Jacques Hennequin : L’art et la maquette
Qui aurait pu penser que Jacques Hennequin deviendrait un spécialiste réputé de la maquette de jardins en trois dimensions ? Surtout pas lui dans sa jeunesse, même si, tout petit, il en était déjà passionné !
Quand il a eu l’âge de décider quel parcours professionnel entamer, Jacques Hennequin a choisi de suivre une formation technique en électronique, poussé par ses parents car elle concernait des « métiers à la mode ». Après un BTS, il entre à la télévision en 1970, à l’ORTF (Office de radio diffusion-télévision française) qui deviendra, en 1975, la SFP (Société française de production). Il y occupe différentes fonctions.

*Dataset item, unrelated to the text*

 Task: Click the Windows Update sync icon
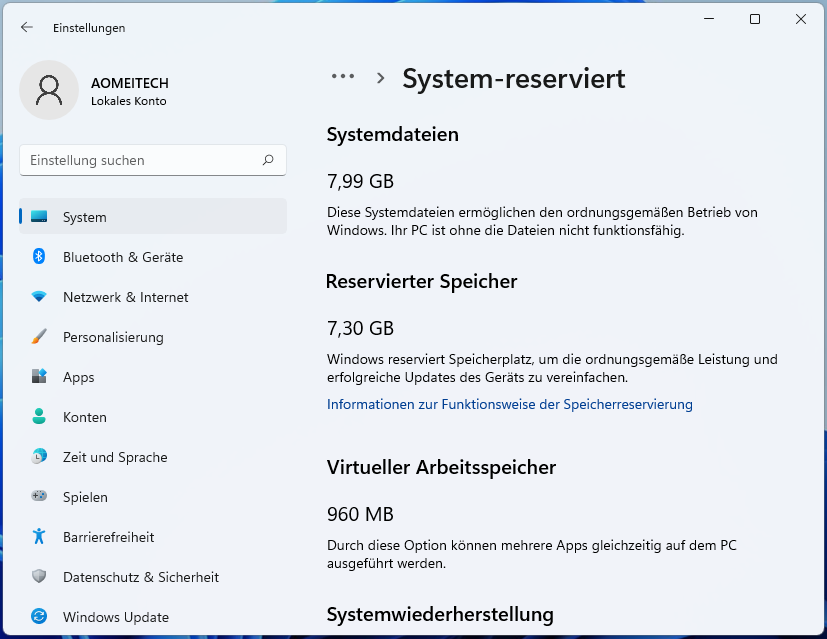click(39, 617)
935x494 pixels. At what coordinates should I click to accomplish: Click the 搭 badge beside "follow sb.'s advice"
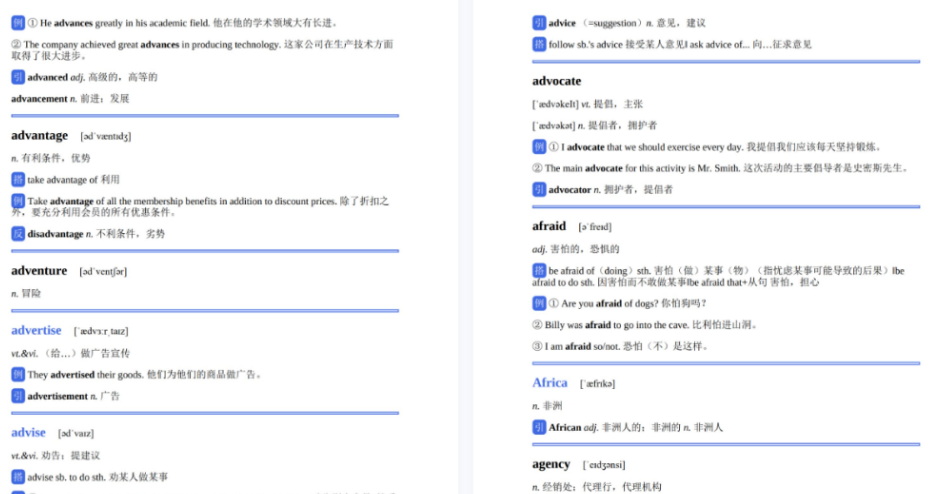pyautogui.click(x=539, y=44)
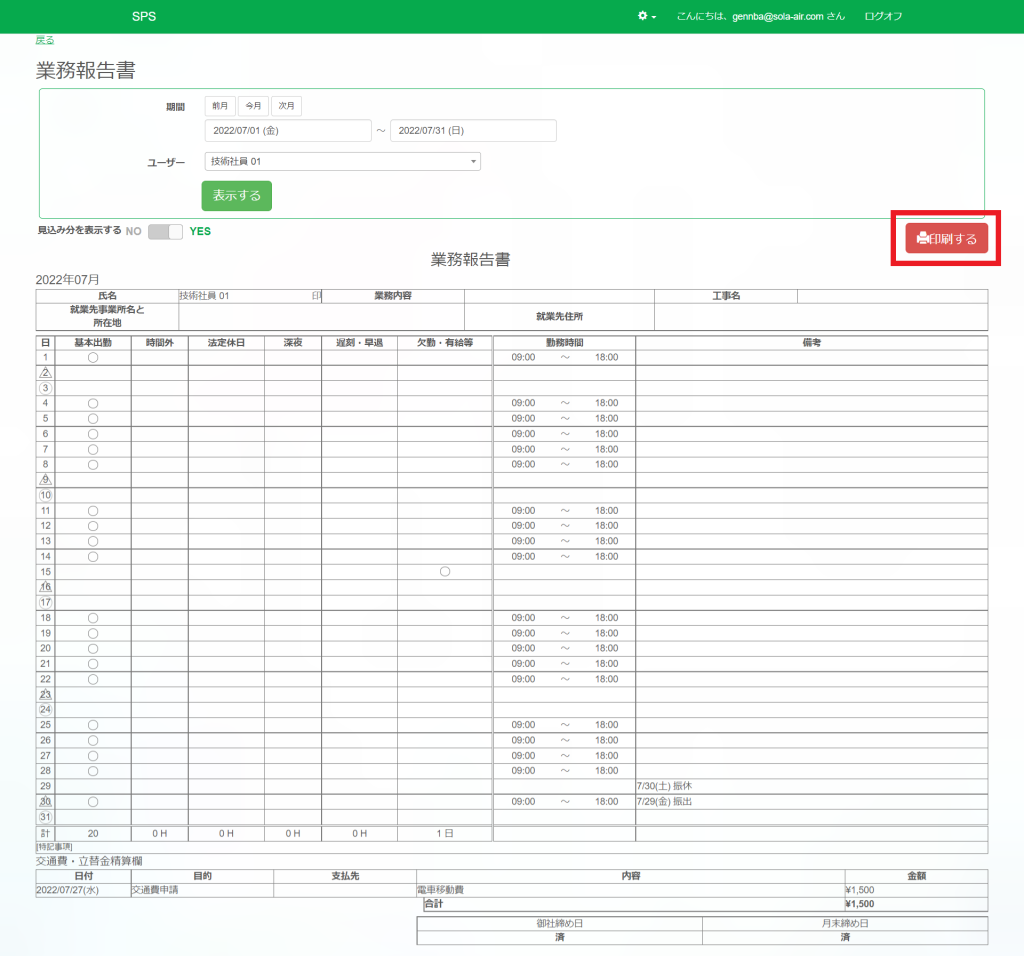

Il commence comme ingénieur vision, puis « truquiste » (effets spéciaux), devient adjoint technique du réalisateur, intègre le service administratif à la postproduction pour finir comme commercial dans ce service. Finalement, la restructuration de l’ORTF en SFP aboutit à plusieurs plans de licenciements dont l’un, en 1995, concerne Jacques Hennequin. Se pose alors la question de son avenir. « Qu’est-ce que je sais faire ?
Qu’est-ce que je peux faire ? J’avais 48 ans et cet âge était déjà considéré comme trop vieux. » À l’époque, Jacques habitait un pavillon avec un petit jardin. « J’adorais la nature. D’où l’idée de combiner mes goûts et, pourquoi pas, créer des maquettes de jardins ? »

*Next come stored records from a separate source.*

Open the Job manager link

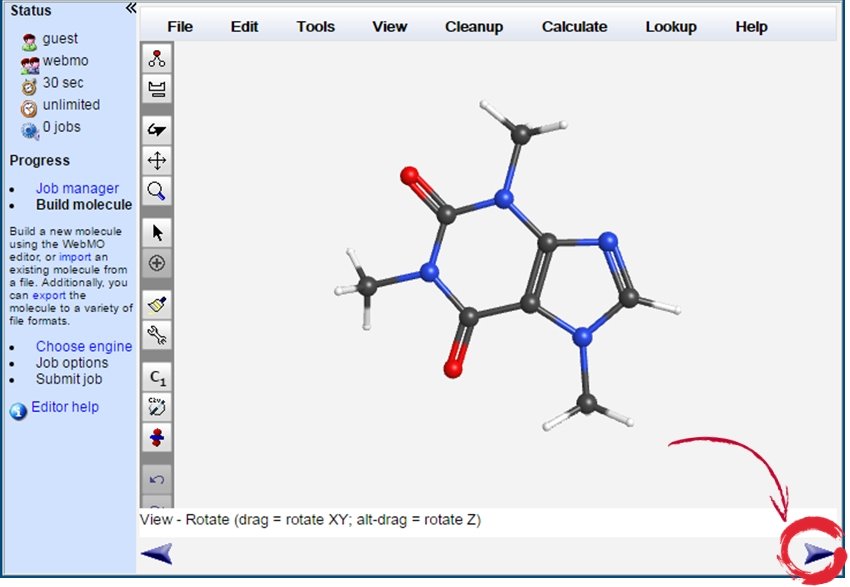coord(77,188)
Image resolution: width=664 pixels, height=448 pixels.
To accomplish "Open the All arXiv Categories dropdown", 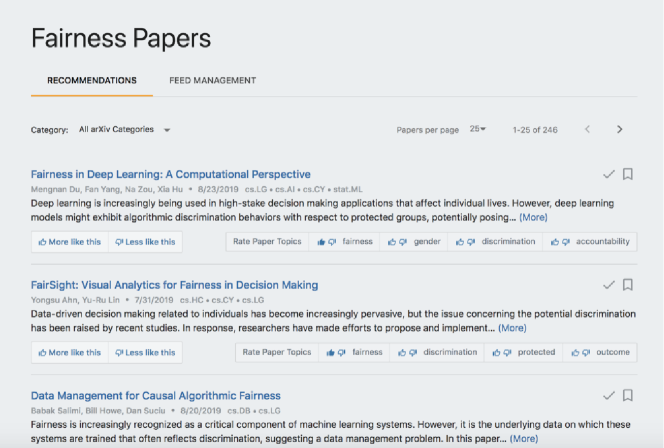I will tap(125, 130).
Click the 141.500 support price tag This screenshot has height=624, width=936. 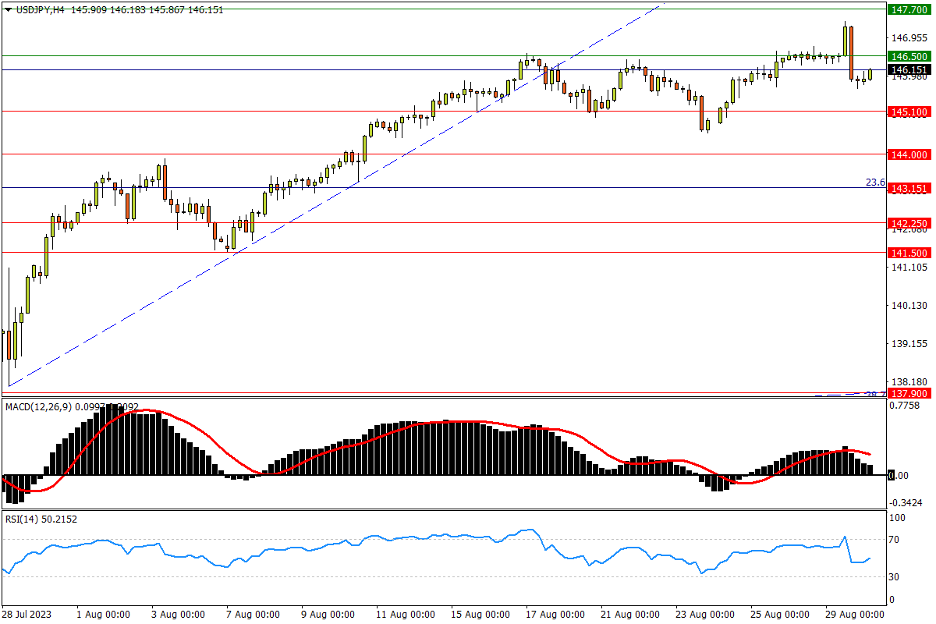910,253
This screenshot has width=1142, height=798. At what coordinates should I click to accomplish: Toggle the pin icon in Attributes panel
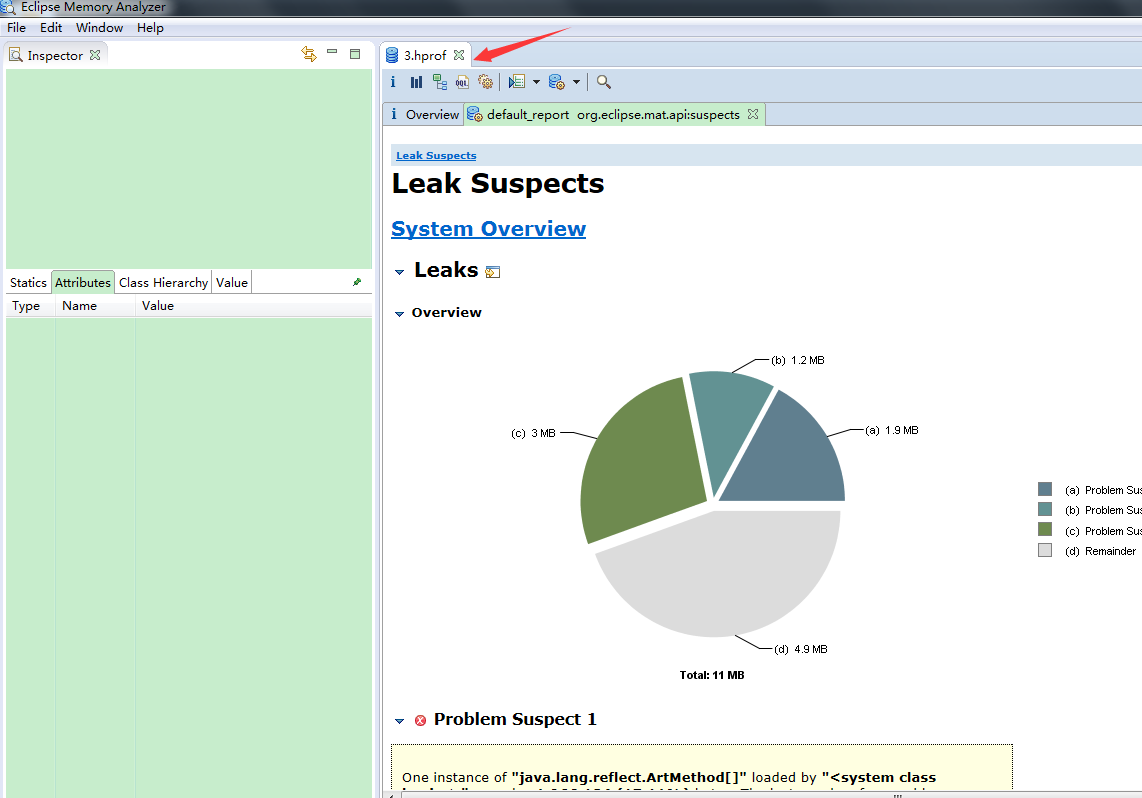[357, 283]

Villandry, le début d’un succès
Afin d’avoir un cadre juridique pour son activité, il crée en 1998 la société JH3D, toujours active. Mais il lui faut se faire connaître. Il réalise alors la maquette du potager du château de Villandry (Touraine) dont il soumet une photo à Henry Carvallo, le propriétaire. Celui-ci, séduit, lui commande alors la maquette de l’ensemble du domaine. Jacques s’exécute et crée une maquette de trois mètres par quatre, « en douze morceaux »…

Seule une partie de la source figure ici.